Here’s part of my model definition:

\begin{aligned} R_i &\sim \text{Normal}(\mu_i, \sigma_R)\\ \mu_i &= Z_{\text{GROUP}[i]}(\beta_1D_{1,i} + \beta_2D_{2,i} + \cdots + \beta_MD_{M,i})\\ \sigma_R &\sim \text{Exponential}(1)\\ \vec{\beta} &\sim \text{MVNormal}\left(\begin{pmatrix}0\\0\\\vdots\\0\end{pmatrix}, \textbf{K}\right)\\ \cdots \end{aligned}

As you can see, right now I’m sampling \vec{\beta}, the vector of effect sizes, from a multivariate normal. I use the covariance matrix to make sure that \beta_{m-1} \approx \beta_m \approx \beta_{m+1}.

BUT what I really need is \beta_{m-1} > \beta_{m} > \beta_{m+1}. Is there any for me to implement this “monotonic” constraint on the effect sizes?

Hi there,

I’m not 100% sure I understood what you’re looking for, but one pattern I’ve used before to enforce monotonic increases is to model:

\beta_1 \sim \mathcal{N}(\mu, \sigma^2)

and then to model the others as offsets from some positive distribution, e.g.:

\delta_i \stackrel{iid}{\sim} \text{Gamma}(\alpha, \theta)

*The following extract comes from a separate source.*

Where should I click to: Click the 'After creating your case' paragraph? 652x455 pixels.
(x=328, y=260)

, where i ranges from 1 to M-1 in your case. Then you can define \beta_2 and so on as \beta_1 plus the cumulative sums of the \delta parameters, so that \beta_2 = \beta_1 + \delta_1, \beta_3 = \beta_1 + \delta_1 + \delta_2 and so on. What do you think, would that work? And sorry, I’d hoped to give you a cleaner notation but hopefully you get the idea.

1 Like

Hey Martin,

Yes! I think you’ve understood my problem exactly. I think that should work, but I do have a question about this pattern. For large values of m, have you run into any issues from accumulating the variance from \delta_1, \delta_2, \ldots, \delta_m? I ask because I don’t necessarily want \text{var}(\beta_m) < \text{var}(\beta_{m+1}).

Keith

Hi Keith,

hmmm, I see your point; for me personally I don’t think that ended up being an issue, but it’s true that you’ll end up having higher variance for larger m. I guess my only thought would be that you could maybe choose your prior on the \delta to have pretty low variance if you expect the \beta to all be quite similar, but maybe someone has a better idea!

1 Like

Yeah—I may need to accept that large m produces more variance and try to minimize it.

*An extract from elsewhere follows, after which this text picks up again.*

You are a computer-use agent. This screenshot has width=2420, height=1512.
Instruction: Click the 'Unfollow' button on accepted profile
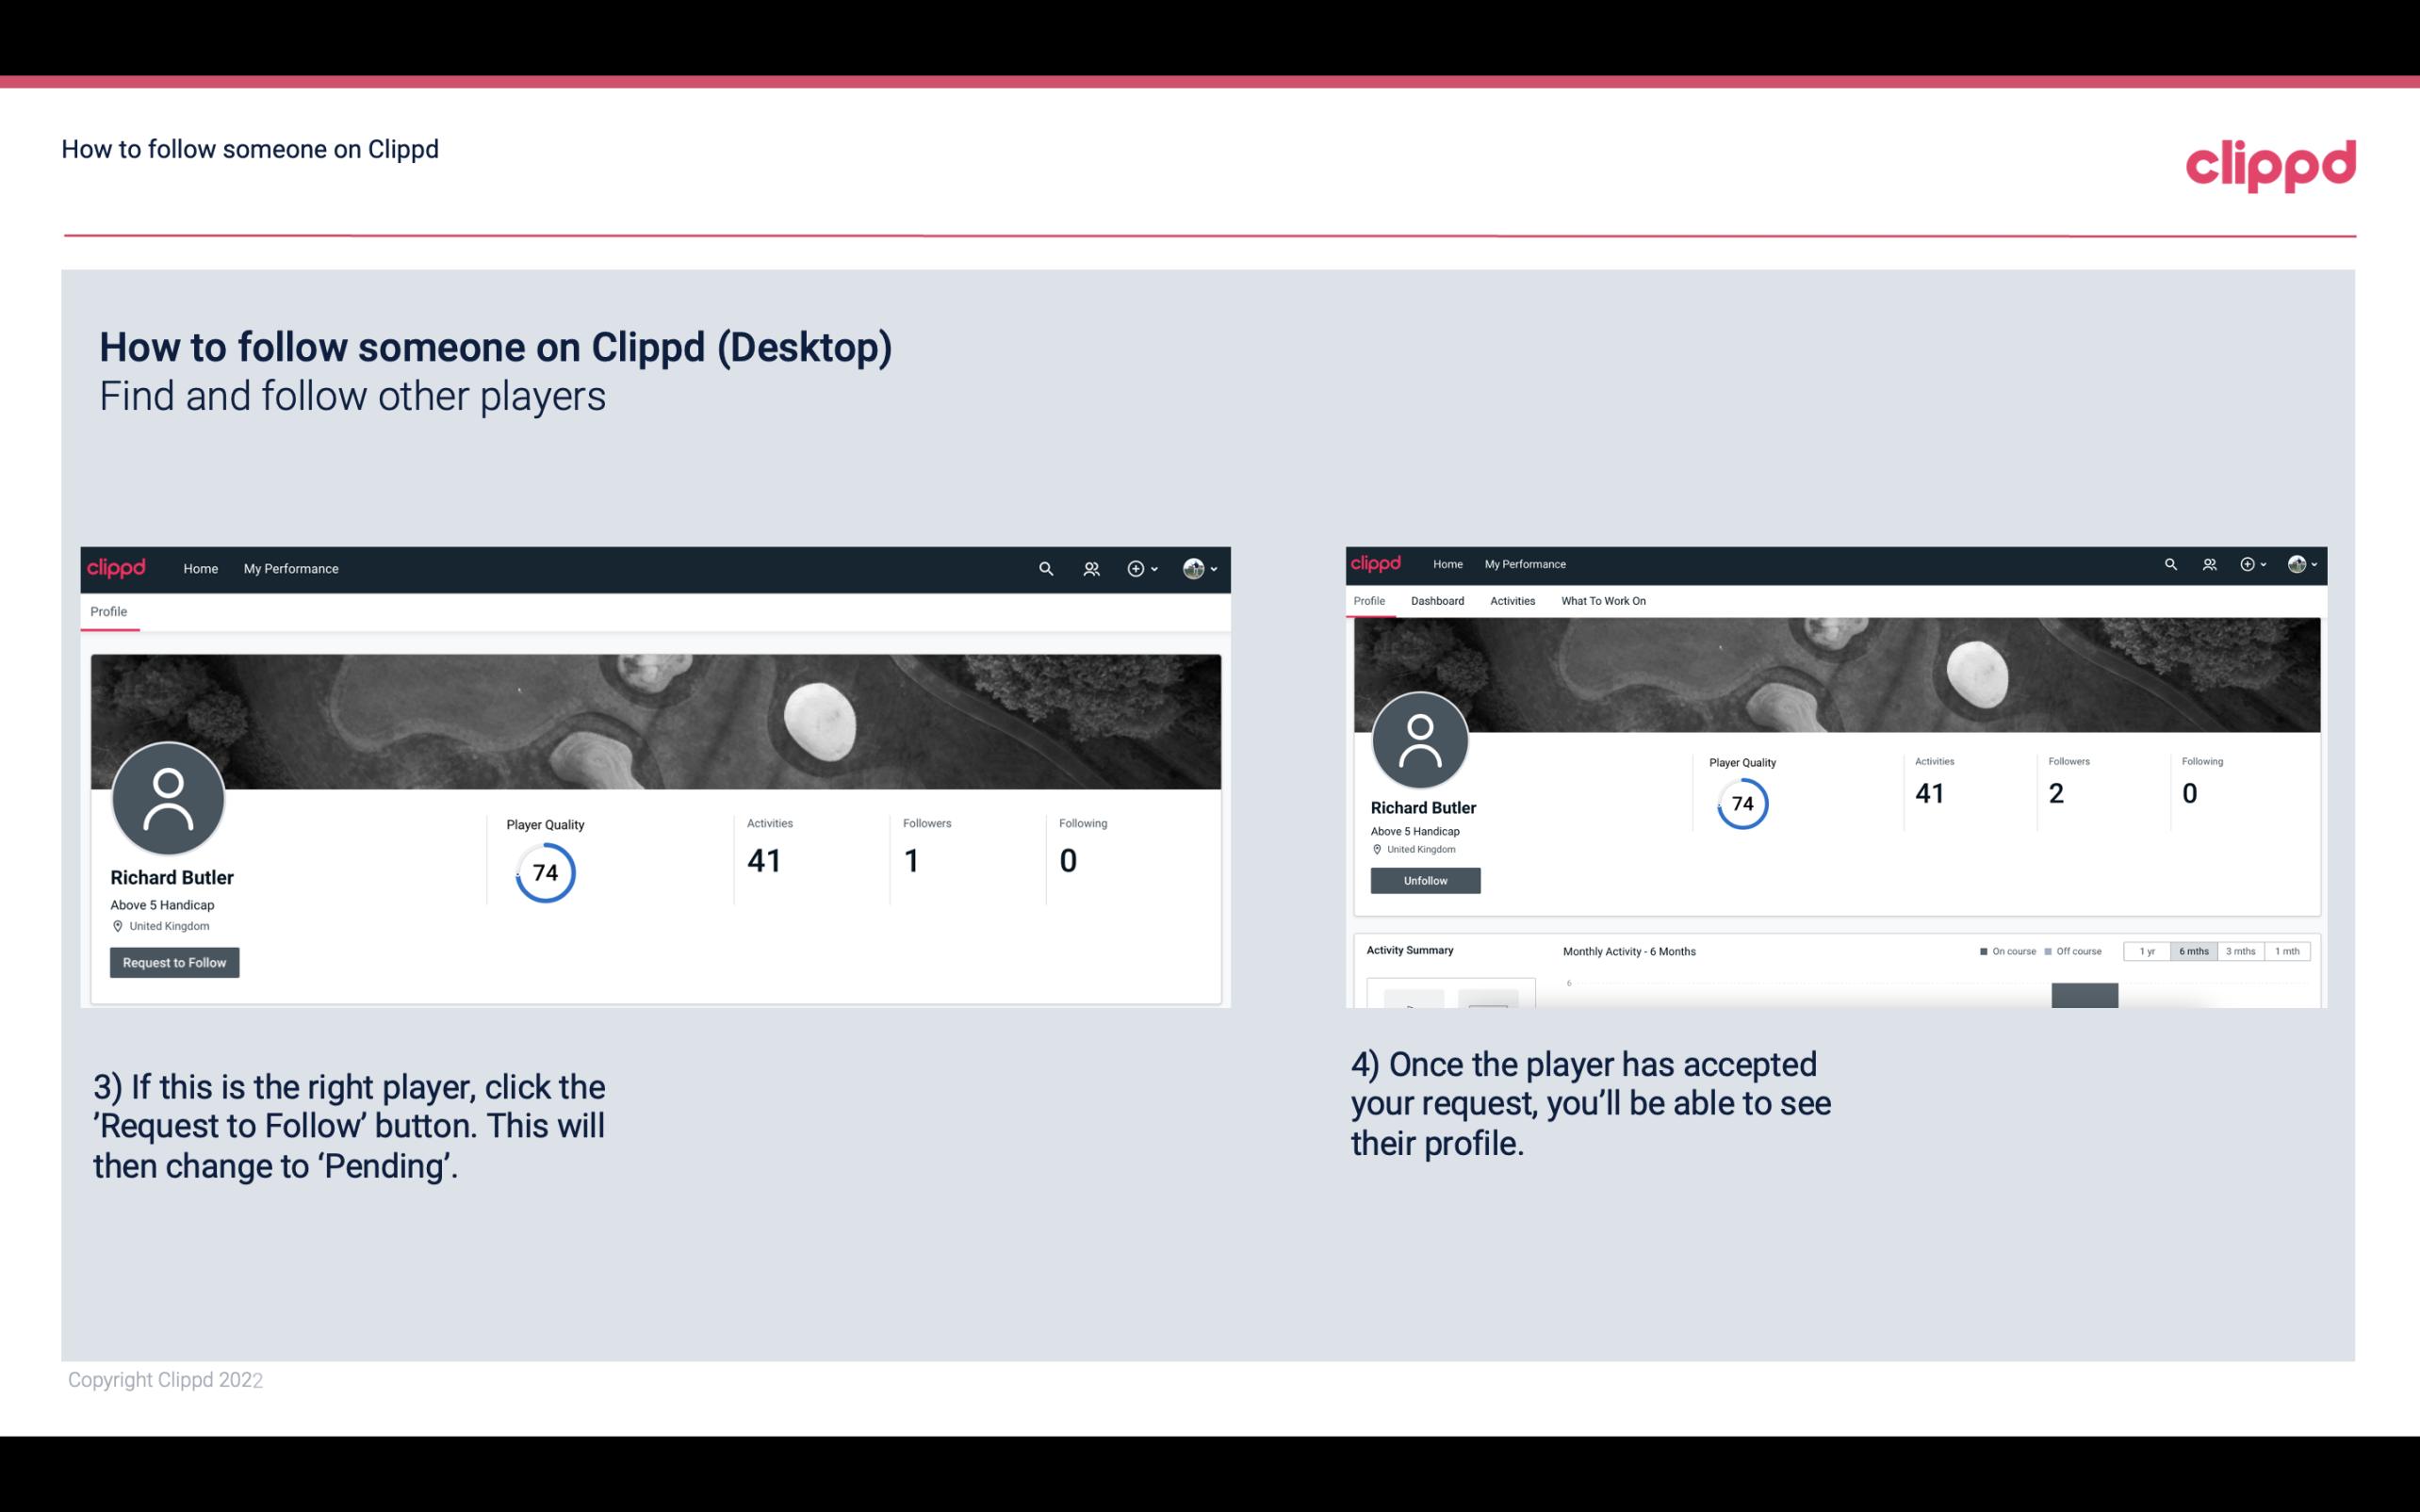1423,880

This was a helpful conversation! Thank you! :slight_smile:

1 Like

Another common way to do it is to model the largest parameter \beta_m using whatever distribution (eg normal), and then use Dirichlet distribution to get “weights”, that one adds up cumulatively to get to i-th effect. It has a disadvantage that it doesn’t allow some parameters to be positive and some negative, though. brms does that in R world: Estimating Monotonic Effects with brms

3 Likes

You can translate and multiply to get results in any range. For example, if the range of values you want is (L, U), you can sample

\theta \sim \text{Dirichlet}(\alpha)

and set

\phi = (U - L) \cdot \theta + L.

You can look at the marginals in a Dirichlet, which are beta distributions, but they’re not uniform. There’s also correlation because of the sum-to-one constraint on the simplex \theta.

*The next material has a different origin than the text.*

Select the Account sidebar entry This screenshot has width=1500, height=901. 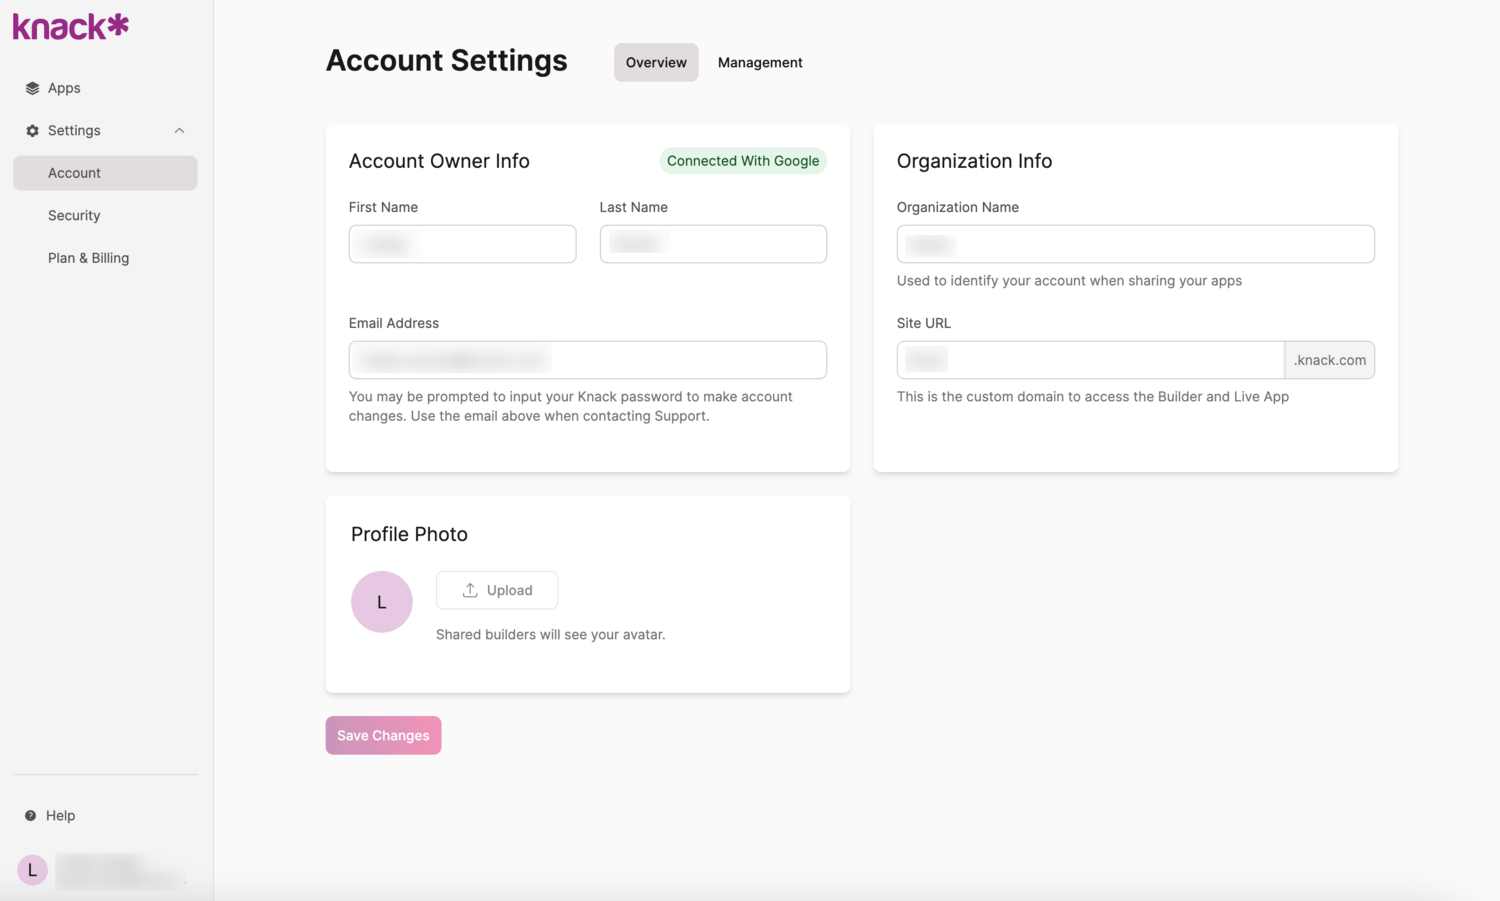75,172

If you want to get more detailed here, you can parameterize on an unconstrained scale with an isometric log ratio (ILR) transform—I think @aseyboldt was discussing the ILR here, but I can’t find the post. It’s also under discussion for inclusion directly: Implement `Ordered` distribution factory · Issue #7297 · pymc-devs/pymc · GitHub

3 Likes